- Text passage:
▶
The phone rang at 5 a.m. on a sweltering July morning in 2018. My neighbor Michael sounded desperate. His corn leaves were curling, and stress was spreading across forty acres.
“I’ve been watering every other day,” he said. “But I can’t figure out why my corn looks thirsty while yours looks perfect.”
That year changed everything for Michael and for many other farmers in our county. He learned to calculate crop water needs using evapotranspiration (ET) rates, and his yields turned around. Once he stopped guessing, water became a precise tool rather than a blunt instrument.
Water makes or breaks a growing season. Too little, and crops wilt. Too much, and roots suffocate in saturated soil.
The secret lies in knowing exactly how much water each crop needs – based on weather conditions and growth stages. Done right, ET-based irrigation can cut water costs by up to 30% and boost yields at the same time.
What Evapotranspiration Really Means
Picture your cornfield on a hot August afternoon. Moisture rises from the soil, while corn leaves release vapor into the air.
Together, evaporation and transpiration form evapotranspiration. Every plant acts like a pump, pulling water from roots to leaves, then into the atmosphere.
Farmers who ignore ET rates lose money.
A five-year University of Nebraska-Lincoln study found that skipping ET calculations wasted about 25% of irrigation water while still reducing yields. Farms that used ET scheduling increased corn yields by 18% and reduced water use by 22%.
◀
- Given data:
▶
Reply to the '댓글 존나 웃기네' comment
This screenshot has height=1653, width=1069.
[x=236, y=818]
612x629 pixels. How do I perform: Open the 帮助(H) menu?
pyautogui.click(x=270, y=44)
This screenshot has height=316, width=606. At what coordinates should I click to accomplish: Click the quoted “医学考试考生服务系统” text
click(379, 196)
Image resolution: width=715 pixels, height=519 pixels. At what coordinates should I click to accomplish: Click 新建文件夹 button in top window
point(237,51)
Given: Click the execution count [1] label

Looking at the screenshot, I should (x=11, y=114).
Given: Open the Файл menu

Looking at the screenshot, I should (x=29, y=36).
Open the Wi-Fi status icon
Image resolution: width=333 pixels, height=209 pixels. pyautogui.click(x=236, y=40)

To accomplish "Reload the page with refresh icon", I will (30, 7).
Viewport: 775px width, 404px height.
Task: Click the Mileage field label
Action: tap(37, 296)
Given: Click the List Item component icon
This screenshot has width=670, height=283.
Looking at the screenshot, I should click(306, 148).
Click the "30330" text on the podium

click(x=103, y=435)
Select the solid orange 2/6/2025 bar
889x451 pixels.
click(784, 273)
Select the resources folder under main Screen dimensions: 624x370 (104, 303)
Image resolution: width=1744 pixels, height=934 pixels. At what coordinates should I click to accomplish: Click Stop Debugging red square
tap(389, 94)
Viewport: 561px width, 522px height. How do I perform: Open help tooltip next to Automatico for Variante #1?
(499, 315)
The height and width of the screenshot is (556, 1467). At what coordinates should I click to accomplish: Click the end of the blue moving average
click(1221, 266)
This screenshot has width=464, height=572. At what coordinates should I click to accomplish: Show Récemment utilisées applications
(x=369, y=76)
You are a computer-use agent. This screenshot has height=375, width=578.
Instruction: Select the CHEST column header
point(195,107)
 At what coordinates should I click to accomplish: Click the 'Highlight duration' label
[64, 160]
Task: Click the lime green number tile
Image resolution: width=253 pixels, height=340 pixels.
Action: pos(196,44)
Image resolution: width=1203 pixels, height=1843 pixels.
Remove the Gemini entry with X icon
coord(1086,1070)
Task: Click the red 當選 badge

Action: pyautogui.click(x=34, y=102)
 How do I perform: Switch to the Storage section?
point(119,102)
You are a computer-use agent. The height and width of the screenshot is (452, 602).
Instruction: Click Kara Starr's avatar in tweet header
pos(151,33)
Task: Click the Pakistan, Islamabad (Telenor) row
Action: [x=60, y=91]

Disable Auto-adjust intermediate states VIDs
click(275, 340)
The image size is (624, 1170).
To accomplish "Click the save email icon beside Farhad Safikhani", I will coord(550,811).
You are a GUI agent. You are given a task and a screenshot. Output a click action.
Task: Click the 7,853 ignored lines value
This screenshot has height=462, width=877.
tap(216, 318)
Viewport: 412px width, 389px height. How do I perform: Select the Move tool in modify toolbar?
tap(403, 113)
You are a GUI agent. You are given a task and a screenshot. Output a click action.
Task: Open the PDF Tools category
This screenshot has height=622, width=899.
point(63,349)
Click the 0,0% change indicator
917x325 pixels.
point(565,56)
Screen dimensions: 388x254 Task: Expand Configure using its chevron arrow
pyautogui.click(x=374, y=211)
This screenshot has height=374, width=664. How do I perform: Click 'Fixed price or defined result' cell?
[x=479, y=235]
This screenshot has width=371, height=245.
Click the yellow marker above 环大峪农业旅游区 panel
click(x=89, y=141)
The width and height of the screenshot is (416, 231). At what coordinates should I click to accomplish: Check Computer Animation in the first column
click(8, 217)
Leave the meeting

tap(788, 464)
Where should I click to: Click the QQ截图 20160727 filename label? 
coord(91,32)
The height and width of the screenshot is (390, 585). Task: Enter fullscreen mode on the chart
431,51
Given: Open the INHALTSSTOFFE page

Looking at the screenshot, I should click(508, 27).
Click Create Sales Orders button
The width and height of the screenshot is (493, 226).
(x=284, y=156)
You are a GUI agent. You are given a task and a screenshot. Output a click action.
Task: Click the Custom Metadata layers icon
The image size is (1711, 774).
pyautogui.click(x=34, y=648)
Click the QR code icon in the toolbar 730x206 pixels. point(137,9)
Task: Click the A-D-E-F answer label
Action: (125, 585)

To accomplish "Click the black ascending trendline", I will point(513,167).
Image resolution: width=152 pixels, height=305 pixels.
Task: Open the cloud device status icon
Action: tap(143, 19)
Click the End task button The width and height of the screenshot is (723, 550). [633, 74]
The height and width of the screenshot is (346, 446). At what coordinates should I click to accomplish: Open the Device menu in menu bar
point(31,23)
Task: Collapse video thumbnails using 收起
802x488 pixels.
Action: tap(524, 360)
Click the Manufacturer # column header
◀
- Problems to work on:
(A) Answer the following questions using the article on evapotranspiration:
(i) How often had Michael been watering his corn?
(ii) By up to what percentage can ET-based irrigation cut water costs?
(iii) According to the University of Nebraska-Lincoln study, by what percentage did ET scheduling increase corn yields?
(B) Write the next part of the article on evapotranspiration and crop water needs, carrying on from its final sentence.

- Responses in order:
(A)
(i) Every other day.
(ii) Up to 30%.
(iii) By 18%.

(B)
I learned this the hard way in 2012. I stuck to my old calendar-based watering schedule during an unusually cool, humid July.
My soybeans didn’t need much water, but I irrigated anyway. Roots rotted, diseases spread, and I lost 15% of the crop. That mistake pushed me to adopt ET.
Plants send clear distress signals, but by the time you see curling corn leaves or folding soybean leaves, yield damage has already begun. ET rates let you act before stress sets in.
Reference Evapotranspiration: Your Daily Water Budget
Reference evapotranspiration (ET₀) tells you how much water a standardized grass surface would lose under current weather. Think of it as your baseline water budget for the day.
Weather stations calculate ET₀ using air temperature, humidity, wind, and solar radiation. You don’t need to crunch numbers yourself – ag weather networks such as California’s CIMIS, or state equivalents, publish daily ET₀ values. Many irrigation apps now deliver them straight to your phone.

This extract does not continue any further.